==== DATASET EXCERPTS
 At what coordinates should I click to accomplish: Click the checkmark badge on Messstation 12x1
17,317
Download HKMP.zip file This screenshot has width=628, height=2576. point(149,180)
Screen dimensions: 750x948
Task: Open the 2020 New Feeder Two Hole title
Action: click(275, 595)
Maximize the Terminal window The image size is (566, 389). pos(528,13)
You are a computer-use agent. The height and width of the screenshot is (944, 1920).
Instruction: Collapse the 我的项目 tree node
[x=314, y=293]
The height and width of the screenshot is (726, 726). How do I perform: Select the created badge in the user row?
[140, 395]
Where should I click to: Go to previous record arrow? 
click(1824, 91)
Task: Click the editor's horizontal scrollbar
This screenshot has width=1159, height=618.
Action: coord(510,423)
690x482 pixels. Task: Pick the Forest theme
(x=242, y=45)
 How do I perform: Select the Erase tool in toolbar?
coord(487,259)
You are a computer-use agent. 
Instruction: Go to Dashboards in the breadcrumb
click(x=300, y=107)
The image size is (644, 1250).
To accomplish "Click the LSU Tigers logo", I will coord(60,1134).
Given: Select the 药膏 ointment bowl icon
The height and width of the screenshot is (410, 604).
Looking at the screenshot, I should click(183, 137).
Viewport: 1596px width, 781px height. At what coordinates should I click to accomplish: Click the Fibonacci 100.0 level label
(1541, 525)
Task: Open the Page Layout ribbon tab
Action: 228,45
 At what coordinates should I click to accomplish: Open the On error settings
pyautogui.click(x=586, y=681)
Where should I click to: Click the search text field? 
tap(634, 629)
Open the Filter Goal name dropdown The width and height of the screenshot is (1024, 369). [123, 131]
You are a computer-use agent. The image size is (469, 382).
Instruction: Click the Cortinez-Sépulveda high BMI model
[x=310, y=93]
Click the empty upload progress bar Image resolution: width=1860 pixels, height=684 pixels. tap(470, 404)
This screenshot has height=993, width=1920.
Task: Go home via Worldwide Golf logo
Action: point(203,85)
========
*PROBLEM DESCRIPTION:*
Print the data above from the start through the line that contains "Action: click(275, 595)", copying each line exactly as it appears.

*SOLUTION FOR THIS EXERCISE:*
 At what coordinates should I click to accomplish: Click the checkmark badge on Messstation 12x1
17,317
Download HKMP.zip file This screenshot has width=628, height=2576. point(149,180)
Screen dimensions: 750x948
Task: Open the 2020 New Feeder Two Hole title
Action: click(275, 595)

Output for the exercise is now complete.